EXERCISE PROMPT: Among the entries below, how many lines have the word "empty"? Answer only with the number.

INPUT DATA:
-*-

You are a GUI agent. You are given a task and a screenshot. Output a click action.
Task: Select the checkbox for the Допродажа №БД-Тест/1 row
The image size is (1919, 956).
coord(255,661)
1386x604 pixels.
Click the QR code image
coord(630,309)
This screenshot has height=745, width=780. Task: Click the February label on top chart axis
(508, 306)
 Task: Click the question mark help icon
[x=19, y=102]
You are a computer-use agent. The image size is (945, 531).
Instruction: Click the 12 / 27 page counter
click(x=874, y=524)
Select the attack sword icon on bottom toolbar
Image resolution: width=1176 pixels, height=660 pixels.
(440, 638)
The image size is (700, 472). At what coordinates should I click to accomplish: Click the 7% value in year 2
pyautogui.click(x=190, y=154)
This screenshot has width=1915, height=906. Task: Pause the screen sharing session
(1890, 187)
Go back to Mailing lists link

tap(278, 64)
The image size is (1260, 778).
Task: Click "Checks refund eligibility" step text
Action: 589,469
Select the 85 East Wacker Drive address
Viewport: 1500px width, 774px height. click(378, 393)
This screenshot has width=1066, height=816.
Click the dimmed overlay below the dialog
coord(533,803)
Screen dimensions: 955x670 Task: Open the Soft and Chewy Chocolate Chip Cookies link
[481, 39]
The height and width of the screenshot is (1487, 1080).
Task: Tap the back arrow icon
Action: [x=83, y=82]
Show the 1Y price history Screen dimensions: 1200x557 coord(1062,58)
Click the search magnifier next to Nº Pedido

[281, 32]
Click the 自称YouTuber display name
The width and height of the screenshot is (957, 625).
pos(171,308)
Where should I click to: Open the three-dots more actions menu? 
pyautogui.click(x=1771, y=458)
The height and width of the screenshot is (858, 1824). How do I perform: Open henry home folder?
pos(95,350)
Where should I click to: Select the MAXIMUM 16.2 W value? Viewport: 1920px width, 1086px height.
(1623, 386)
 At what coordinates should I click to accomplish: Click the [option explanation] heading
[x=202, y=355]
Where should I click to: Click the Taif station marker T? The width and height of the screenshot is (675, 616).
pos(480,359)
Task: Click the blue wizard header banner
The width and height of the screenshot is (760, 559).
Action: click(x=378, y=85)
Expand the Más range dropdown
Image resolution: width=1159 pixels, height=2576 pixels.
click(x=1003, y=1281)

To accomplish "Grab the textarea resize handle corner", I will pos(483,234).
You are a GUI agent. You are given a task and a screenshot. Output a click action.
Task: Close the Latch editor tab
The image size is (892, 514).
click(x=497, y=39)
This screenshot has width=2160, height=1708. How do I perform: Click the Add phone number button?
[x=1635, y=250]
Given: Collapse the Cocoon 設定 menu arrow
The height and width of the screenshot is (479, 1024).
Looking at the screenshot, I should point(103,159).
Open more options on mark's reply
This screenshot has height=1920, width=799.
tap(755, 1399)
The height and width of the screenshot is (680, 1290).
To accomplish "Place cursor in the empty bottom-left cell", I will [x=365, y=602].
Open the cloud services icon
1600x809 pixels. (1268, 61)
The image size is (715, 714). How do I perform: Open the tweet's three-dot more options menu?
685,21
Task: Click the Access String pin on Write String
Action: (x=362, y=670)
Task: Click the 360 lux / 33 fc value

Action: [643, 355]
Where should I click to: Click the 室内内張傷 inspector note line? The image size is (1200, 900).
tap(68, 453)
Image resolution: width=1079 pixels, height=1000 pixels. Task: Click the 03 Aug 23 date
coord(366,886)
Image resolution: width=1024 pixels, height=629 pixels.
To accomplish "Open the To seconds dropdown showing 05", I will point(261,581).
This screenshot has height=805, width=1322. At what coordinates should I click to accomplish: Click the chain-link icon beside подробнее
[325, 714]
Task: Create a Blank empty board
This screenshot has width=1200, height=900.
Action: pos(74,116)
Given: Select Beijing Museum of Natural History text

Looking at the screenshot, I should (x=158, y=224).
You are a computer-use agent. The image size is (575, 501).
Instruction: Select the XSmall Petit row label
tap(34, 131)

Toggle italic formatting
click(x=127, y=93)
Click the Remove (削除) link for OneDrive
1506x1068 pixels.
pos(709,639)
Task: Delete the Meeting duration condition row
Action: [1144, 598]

-*-

EXERCISE OUTPUT: 2